An interesting implication of the broadened definition is that pedantry hasn’t always implied a commitment to knowledge, or even to being right. In classical Athens the playwright Aristophanes attacked purveyors of knowledge for being intellectually untrustworthy, essentially deceitful. Strepsiades, the foolish protagonist of The Clouds (circa 419 BC), studies philosophy in hopes of becoming a “fib-fabricator,” “a castanet, a fox, a loophole,/a slicker, a double-talker, a slippery character, a fraud.” In sixteenth-century Italian pedante comedies, the Latin tutors—always the butt of the joke—are known more for the gaps in their knowledge than for their erudition. “Professor, there are only nine muses, unless you want to add your house-keeper,” the Knight in Pietro Aretino’s The Stablemaster (1533) points out wearily.
Visser’s main claim is that accusations of pedantry have tended to be “less about the content of ideas than about conduct.” Scholarship may turn on abstract questions, but the way its practitioners act in the world and present themselves to others is a social and material one. The beliefs of Greek philosophers in imperial Rome often dictated striking displays of indifference to decorum—Stoics loftily rejecting worldly comforts, Cynics farting or masturbating in public. In Lucian’s The Carousal, or the Lapiths, a second-century satire about prominent philosophers brawling at a wedding dinner, Zenothemis the Stoic yelps when he loses an eye and has to be reminded that he isn’t supposed to care. Even when ideas alone are at issue, propriety and etiquette matter. The main thing wrong with Richard Bentley, the chief representative of the “modern” approach to literary criticism in Jonathan Swift’s satire The Battle of the Books (1704), is that he’s boorish and bad company. “All arts of civilizing others render thee rude and untractable,” one of his intellectual opponents scolds him. “Courts have taught thee ill manners, and polite conversation has finished thee a pedant.”
In ancient Greece, those who paraded their learning were branded as greedy and fame-hungry. We don’t tend to think of intellectuals as being in it for the money (Housman certainly wasn’t), but the Greeks suspected teachers in particular of being cheats and cozeners. At the end of The Clouds Strepsiades, having gone to school to learn the art of deceitful argumentation, addresses the audience scornfully as a bunch of gulls: “You pitiful saps, why are you sitting there brainless, pure money in the bank for us intellectuals?” In fifth- and fourth-century BC Athens, the Sophists—traveling tutors who visited the city to offer courses in rhetoric and debate, seeking their clientele among the elite—came to epitomize the unscrupulous use of learning. They were like big-game hunters, Plato argued in his dialogue The Sophist (circa 360 BC), preying on “tame animals, man, privately, for pay,” coercing “rich and promising youths,” “merchandising in knowledge.” Lucian’s scrapping philosophers take one another’s venality for granted; the only question is who’s most obvious about it. “But I don’t sell the favours of my own wife as you do,” Cleodemus, the Peripatetic philosopher, says plaintively to Zenothemis, “nor did I take my foreign pupil’s allowance in trust and then swear by Athena Polias that I never had it.”

• **DIRECTIVE 1**:
For each statement below, decide whether it agrees with the passage on pedantry. Answer yes or no, and quote the words of the passage that decide it.
(a) In The Clouds, Strepsiades takes up philosophy hoping to become a fib-fabricator.
(b) In The Stablemaster, the Knight tells the Professor that there are ten muses.
(c) In Lucian's satire about the wedding dinner, Zenothemis the Stoic loses an eye.
• **DIRECTIVE 2**:
Duplicate the lines of the records starting at the line that contains "You are a GUI" and ending at the line that contains "Action: point(258,340)".

Collected data:

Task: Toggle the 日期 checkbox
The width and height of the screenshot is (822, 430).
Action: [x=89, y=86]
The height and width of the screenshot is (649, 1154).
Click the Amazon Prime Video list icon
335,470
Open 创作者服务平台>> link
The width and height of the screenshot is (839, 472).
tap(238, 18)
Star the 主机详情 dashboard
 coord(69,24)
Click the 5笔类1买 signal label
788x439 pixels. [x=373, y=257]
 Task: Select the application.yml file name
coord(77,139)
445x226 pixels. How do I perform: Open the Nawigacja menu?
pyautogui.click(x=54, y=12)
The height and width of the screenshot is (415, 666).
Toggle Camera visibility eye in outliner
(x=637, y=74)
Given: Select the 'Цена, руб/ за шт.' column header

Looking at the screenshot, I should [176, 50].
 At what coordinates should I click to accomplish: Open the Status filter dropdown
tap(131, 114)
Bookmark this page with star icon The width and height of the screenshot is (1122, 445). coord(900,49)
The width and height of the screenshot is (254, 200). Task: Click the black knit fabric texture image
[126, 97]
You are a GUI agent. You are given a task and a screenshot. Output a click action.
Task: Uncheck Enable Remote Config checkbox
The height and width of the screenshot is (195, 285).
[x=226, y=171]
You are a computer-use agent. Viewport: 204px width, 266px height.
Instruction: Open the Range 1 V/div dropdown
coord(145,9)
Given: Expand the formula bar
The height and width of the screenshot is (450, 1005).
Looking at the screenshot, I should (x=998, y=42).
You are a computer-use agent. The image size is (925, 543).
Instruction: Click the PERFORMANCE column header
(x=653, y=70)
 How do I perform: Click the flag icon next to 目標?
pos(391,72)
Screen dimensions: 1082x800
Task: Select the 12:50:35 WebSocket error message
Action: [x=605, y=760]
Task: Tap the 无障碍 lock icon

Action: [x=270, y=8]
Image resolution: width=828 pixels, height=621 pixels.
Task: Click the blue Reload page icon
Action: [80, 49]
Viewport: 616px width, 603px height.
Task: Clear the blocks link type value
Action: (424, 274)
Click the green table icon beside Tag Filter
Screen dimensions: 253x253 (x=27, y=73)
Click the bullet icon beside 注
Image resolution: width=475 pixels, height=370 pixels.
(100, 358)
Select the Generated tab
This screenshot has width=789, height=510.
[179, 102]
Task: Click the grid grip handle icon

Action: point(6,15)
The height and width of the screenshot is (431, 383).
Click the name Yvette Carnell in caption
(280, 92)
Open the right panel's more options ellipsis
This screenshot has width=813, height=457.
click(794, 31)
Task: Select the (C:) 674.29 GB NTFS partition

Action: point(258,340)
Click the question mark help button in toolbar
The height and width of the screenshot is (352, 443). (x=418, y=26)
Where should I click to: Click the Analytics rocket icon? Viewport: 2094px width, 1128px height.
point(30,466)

• **CORRECT RESPONSE 1**:
(a) Yes: "studies philosophy in hopes of becoming a “fib-fabricator,”"
(b) No: "Professor, there are only nine muses, unless you want to add your house-keeper,"
(c) Yes: "Zenothemis the Stoic yelps when he loses an eye"

• **CORRECT RESPONSE 2**:
You are a GUI agent. You are given a task and a screenshot. Output a click action.
Task: Uncheck Enable Remote Config checkbox
The height and width of the screenshot is (195, 285).
[x=226, y=171]
You are a computer-use agent. Viewport: 204px width, 266px height.
Instruction: Open the Range 1 V/div dropdown
coord(145,9)
Given: Expand the formula bar
The height and width of the screenshot is (450, 1005).
Looking at the screenshot, I should (x=998, y=42).
You are a computer-use agent. The image size is (925, 543).
Instruction: Click the PERFORMANCE column header
(x=653, y=70)
 How do I perform: Click the flag icon next to 目標?
pos(391,72)
Screen dimensions: 1082x800
Task: Select the 12:50:35 WebSocket error message
Action: [x=605, y=760]
Task: Tap the 无障碍 lock icon

Action: [x=270, y=8]
Image resolution: width=828 pixels, height=621 pixels.
Task: Click the blue Reload page icon
Action: [80, 49]
Viewport: 616px width, 603px height.
Task: Clear the blocks link type value
Action: (424, 274)
Click the green table icon beside Tag Filter
Screen dimensions: 253x253 (x=27, y=73)
Click the bullet icon beside 注
Image resolution: width=475 pixels, height=370 pixels.
(100, 358)
Select the Generated tab
This screenshot has width=789, height=510.
[179, 102]
Task: Click the grid grip handle icon

Action: point(6,15)
The height and width of the screenshot is (431, 383).
Click the name Yvette Carnell in caption
(280, 92)
Open the right panel's more options ellipsis
This screenshot has width=813, height=457.
click(794, 31)
Task: Select the (C:) 674.29 GB NTFS partition

Action: point(258,340)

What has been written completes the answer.